++++ RECORD EXCERPTS ++++

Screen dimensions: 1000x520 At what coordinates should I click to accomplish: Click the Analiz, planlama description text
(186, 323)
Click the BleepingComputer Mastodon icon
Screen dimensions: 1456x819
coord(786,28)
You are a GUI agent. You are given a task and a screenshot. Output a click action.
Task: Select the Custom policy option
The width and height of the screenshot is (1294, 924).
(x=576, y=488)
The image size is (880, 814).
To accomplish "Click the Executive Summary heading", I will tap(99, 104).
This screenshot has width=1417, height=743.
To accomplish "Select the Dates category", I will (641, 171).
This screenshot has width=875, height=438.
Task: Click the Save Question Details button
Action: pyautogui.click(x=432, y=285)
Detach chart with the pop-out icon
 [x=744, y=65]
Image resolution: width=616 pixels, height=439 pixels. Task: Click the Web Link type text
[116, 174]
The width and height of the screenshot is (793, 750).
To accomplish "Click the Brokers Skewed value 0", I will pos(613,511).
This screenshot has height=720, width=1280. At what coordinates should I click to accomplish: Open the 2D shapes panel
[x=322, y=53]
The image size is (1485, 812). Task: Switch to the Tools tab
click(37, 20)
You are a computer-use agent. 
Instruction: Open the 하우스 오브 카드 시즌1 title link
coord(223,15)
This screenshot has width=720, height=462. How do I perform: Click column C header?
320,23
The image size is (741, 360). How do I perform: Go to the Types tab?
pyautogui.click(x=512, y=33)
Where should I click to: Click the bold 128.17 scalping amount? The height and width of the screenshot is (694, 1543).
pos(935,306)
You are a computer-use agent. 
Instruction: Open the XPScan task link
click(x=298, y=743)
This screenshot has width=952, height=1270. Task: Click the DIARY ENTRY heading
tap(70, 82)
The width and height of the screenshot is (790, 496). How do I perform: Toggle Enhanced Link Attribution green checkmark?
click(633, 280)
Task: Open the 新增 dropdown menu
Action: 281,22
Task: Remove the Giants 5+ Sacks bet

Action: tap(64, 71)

++++

• TASK DETAILS:
All of the material above needs to be transcribed verbatim.

• ANSWER TO THE PROBLEM:
Screen dimensions: 1000x520 At what coordinates should I click to accomplish: Click the Analiz, planlama description text
(186, 323)
Click the BleepingComputer Mastodon icon
Screen dimensions: 1456x819
coord(786,28)
You are a GUI agent. You are given a task and a screenshot. Output a click action.
Task: Select the Custom policy option
The width and height of the screenshot is (1294, 924).
(x=576, y=488)
The image size is (880, 814).
To accomplish "Click the Executive Summary heading", I will tap(99, 104).
This screenshot has width=1417, height=743.
To accomplish "Select the Dates category", I will (641, 171).
This screenshot has width=875, height=438.
Task: Click the Save Question Details button
Action: pyautogui.click(x=432, y=285)
Detach chart with the pop-out icon
 [x=744, y=65]
Image resolution: width=616 pixels, height=439 pixels. Task: Click the Web Link type text
[116, 174]
The width and height of the screenshot is (793, 750).
To accomplish "Click the Brokers Skewed value 0", I will pos(613,511).
This screenshot has height=720, width=1280. At what coordinates should I click to accomplish: Open the 2D shapes panel
[x=322, y=53]
The image size is (1485, 812). Task: Switch to the Tools tab
click(37, 20)
You are a computer-use agent. 
Instruction: Open the 하우스 오브 카드 시즌1 title link
coord(223,15)
This screenshot has width=720, height=462. How do I perform: Click column C header?
320,23
The image size is (741, 360). How do I perform: Go to the Types tab?
pyautogui.click(x=512, y=33)
Where should I click to: Click the bold 128.17 scalping amount? The height and width of the screenshot is (694, 1543).
pos(935,306)
You are a computer-use agent. 
Instruction: Open the XPScan task link
click(x=298, y=743)
This screenshot has width=952, height=1270. Task: Click the DIARY ENTRY heading
tap(70, 82)
The width and height of the screenshot is (790, 496). How do I perform: Toggle Enhanced Link Attribution green checkmark?
click(633, 280)
Task: Open the 新增 dropdown menu
Action: 281,22
Task: Remove the Giants 5+ Sacks bet

Action: tap(64, 71)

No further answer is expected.